4
votes

I am trying to use the NumPy library for Python to do some frequency analysis. I have two .wav files that both contain a 440 Hz sine wave. One of them I generated with the NumPy sine function, and the other I generated in Audacity. The FFT works on the Python-generated one, but does nothing on the Audacity one.

Here are links to the two files:

The non-working file: 440_audacity.wav

The working file: 440_gen.wav

This is the code I am using to do the Fourier transform:

import numpy as np
import matplotlib.pyplot as plt
import scipy.io.wavfile as wave

infile = "440_gen.wav"
rate, data = wave.read(infile)

data = np.array(data)

data_fft = np.fft.fft(data)
frequencies = np.abs(data_fft)

plt.subplot(2,1,1)
plt.plot(data[:800])
plt.title("Original wave: " + infile)

plt.subplot(2,1,2)
plt.plot(frequencies)
plt.title("Fourier transform results")

plt.xlim(0, 1000)

plt.tight_layout()

plt.show()

I have two 16-bit PCM .wav files, one from Audacity and one created with the NumPy sine function. The NumPy-generated one gives the following (correct) result, with the spike at 440Hz: FFT on the numpy generated file

The one I created with Audacity, although the waveform appears identical, does not give any result on the Fourier transform: FFT on the audacity generated file

I admit I am at a loss here. The two files should contain in effect the same data. They are encoded the same way, and the wave forms appear identical on the upper graph.

Here is the code used to generate the working file:

import numpy as np
import wave
import struct
import matplotlib.pyplot as plt
from operator import add

freq_one = 440.0
num_samples = 44100
sample_rate = 44100.0
amplitude = 12800

file = "440_gen.wav"

s1 = [np.sin(2 * np.pi * freq_one * x/sample_rate) * amplitude for x in range(num_samples)]

sine_one = np.array(s1)

nframes = num_samples
comptype = "NONE"
compname="not compressed"
nchannels = 1
sampwidth = 2

wav_file = wave.open(file, 'w')
wav_file.setparams((nchannels, sampwidth, int(sample_rate), nframes, comptype, compname))

for s in sine_one:
    wav_file.writeframes(struct.pack('h', int(s)))
2
Is there any chance you could share 440_gen.wav?jwalton
try record with aplay 440_gen.wav in the terminal and see if wav file is correct.Angelo Mendes
@Ralph I'm working on uploading both files to attach.darkfire613
@darkfire613 Thanks.
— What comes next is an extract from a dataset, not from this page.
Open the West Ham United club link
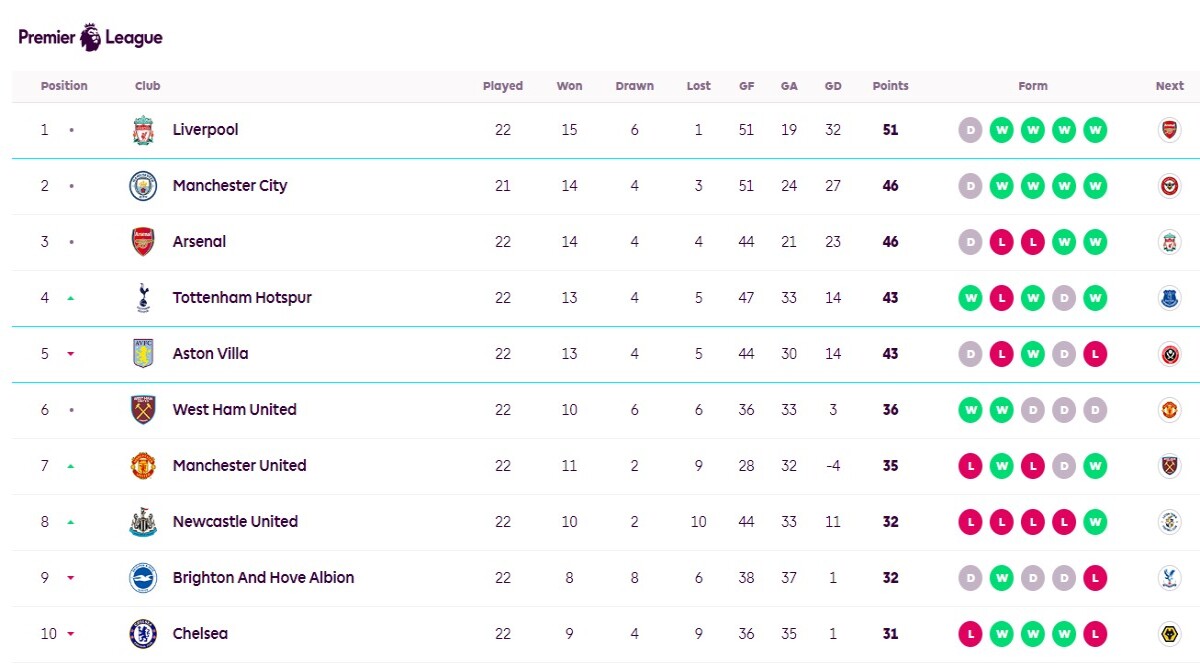1200x667 pixels. point(234,409)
Just the file generated by audacity should do it since you included the code to produce the python generated .wav. Also, it's not true that the "wave forms appear identical on the upper graph". Though their frequencies are the same the amplitudes are not (although this shouldn't matter and I don't think this is the problem)jwalton
@Ralph I have added Dropbox links to both files.darkfire613

2 Answers

1
votes

The following worked for me and produced the plots as expected:

import numpy as np
import matplotlib.pyplot as plt
import scipy.io.wavfile as wave

infile = "440_gen.wav"
rate, data = wave.read(infile)

data = np.array(data)

# Use first 44100 datapoints in transform
data_fft = np.fft.fft(data[:44100])
frequencies = np.abs(data_fft)

plt.subplot(2,1,1)
plt.plot(data[:800])
plt.title("Original wave: " + infile)

plt.subplot(2,1,2)
plt.plot(frequencies)
plt.title("Fourier transform results")

plt.xlim(0, 1000)

plt.tight_layout()

plt.show()

enter image description here

enter image description here

2
votes

Let me explain why your code doesn't work. And why it works with [:44100].
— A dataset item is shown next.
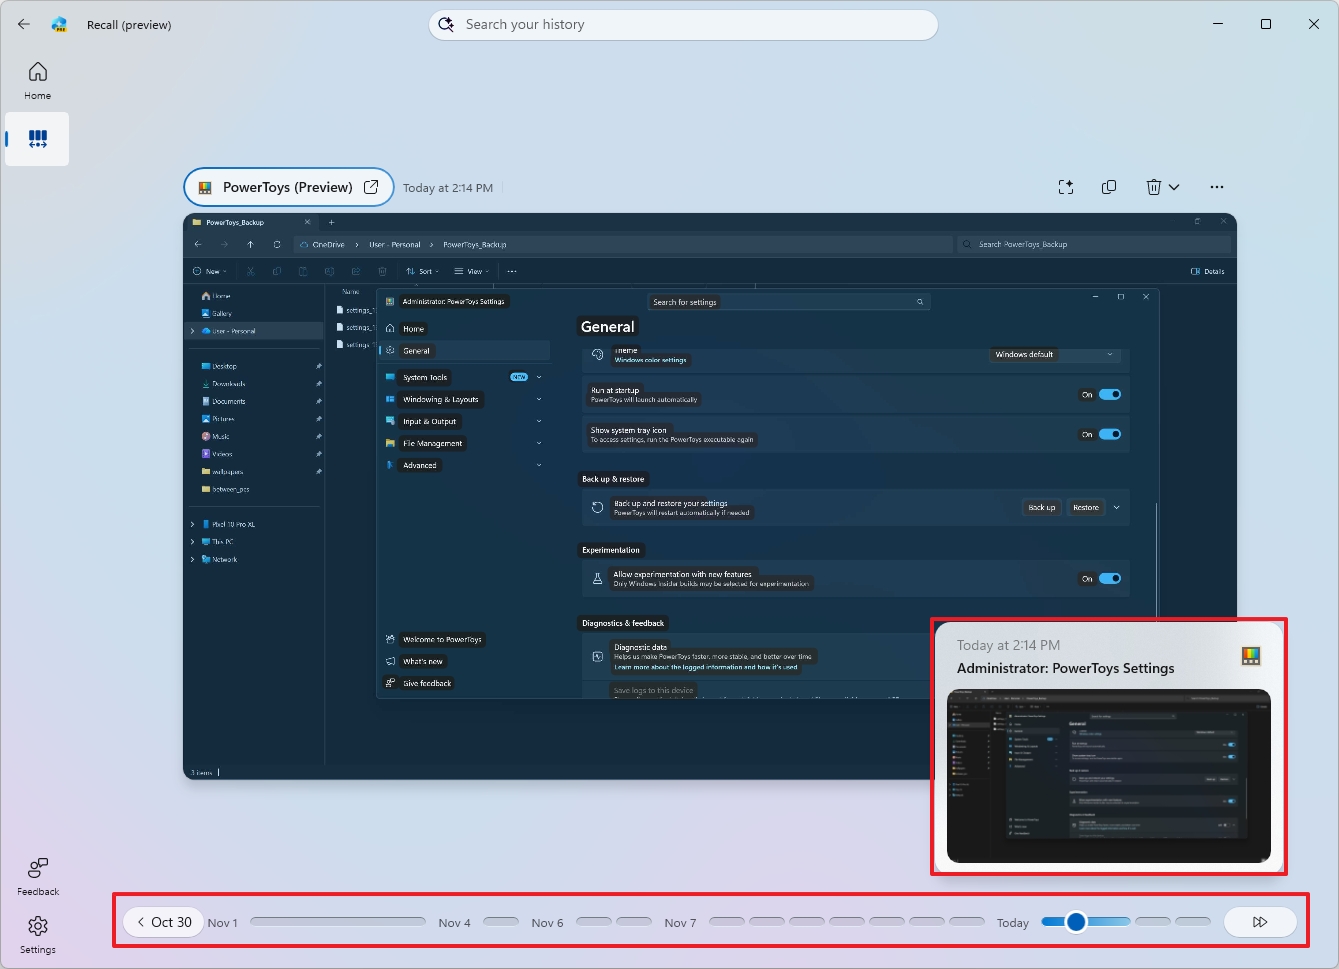Launch PowerToys via the external link icon
This screenshot has width=1339, height=969.
pos(371,187)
First of all, you have different files:

440_gen.wav      = 1 sec and 44100  samples (counts)        
440_audacity.wav = 5 sec and 220500 samples (counts)

Since for 440_gen.wav in FFT you use the number of reference points N=44100 and the sample rate 44100, your frequency resolution is 1 Hz (bins are followed in 1 Hz increments).
Therefore, on the graph, each FFT sample corresponds to a delta equal to 1 Hz.
plt.xlim(0, 1000) just corresponds to the range 0-1000 Hz.
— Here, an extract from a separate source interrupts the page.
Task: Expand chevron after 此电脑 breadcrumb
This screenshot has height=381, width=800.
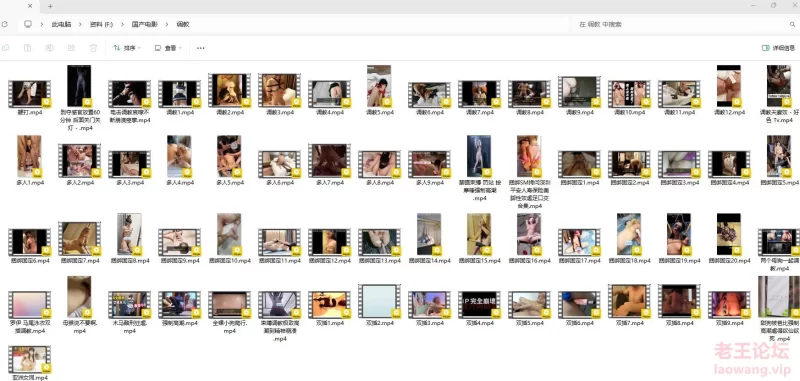Action: click(x=80, y=24)

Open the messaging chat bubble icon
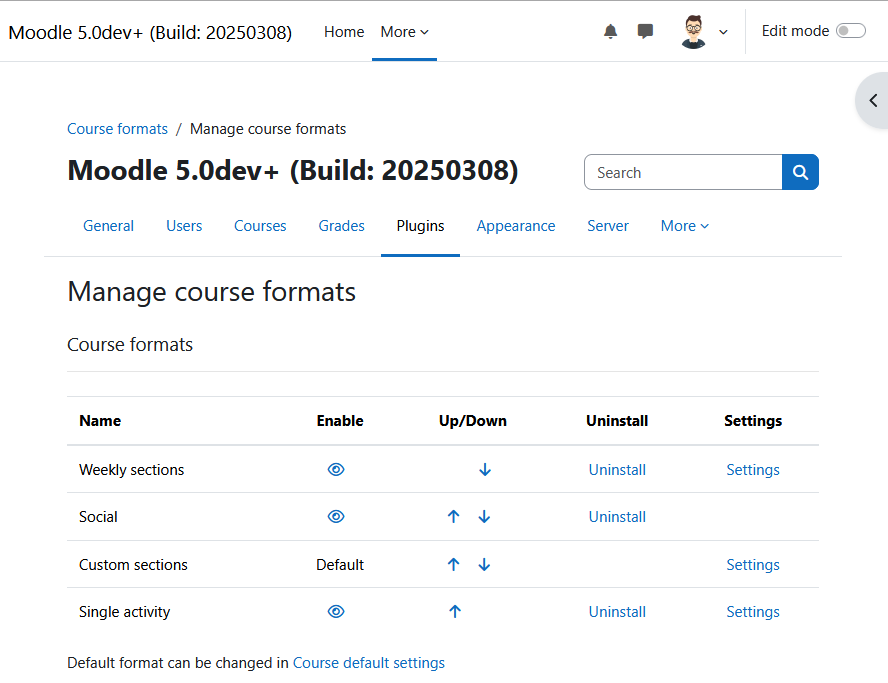tap(645, 31)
However, for 440_audacity.wav in FFT, you use the number of reference points N=220500 and the sample rate 44100. Your frequency resolution is 0.2 Hz (bins follow in 0.2 Hz increments) - on the graph, each FFT sample corresponds to a frequency in 0.2 Hz increments (min-max = +(-) 22500 Hz).
plt.xlim(0, 1000) just corresponds to the range 1000x0.2 = 0-200 Hz.
That is why the result is not visible - it does not fall within this range.

plt.xlim (0, 5000) will correct your situation and extend the range to 0-1000 Hz.

The solution [:44100] that jwalton brought in really only forces the FFT to use N = 44100. And this repeats the situation with the calculation for 440_gen.wav

A more correct solution to your problem is to use the N (Windows Size) parameter in the code and the np.fft.fftfreq() function.

Sample code below.

I also recommend an excellent article https://realpython.com/python-scipy-fft/

import numpy as np
import matplotlib.pyplot as plt
import scipy.io.wavfile as wave

N = 44100 # added

infile = "440_audacity.wav"
rate, data = wave.read(infile)

data = np.array(data)

data_fft = np.fft.fft(data, N)  # added N
frequencies = np.abs(data_fft)
x_freq = np.fft.fftfreq(N, 1/44100)  # added

plt.subplot(2,1,1)
plt.plot(data[:800])
plt.title("Original wave: " + infile)

plt.subplot(2,1,2)
plt.plot(x_freq, frequencies)  # added x_freq 
plt.title("Fourier transform results")

plt.xlim(0, 1000)
plt.tight_layout()
plt.show()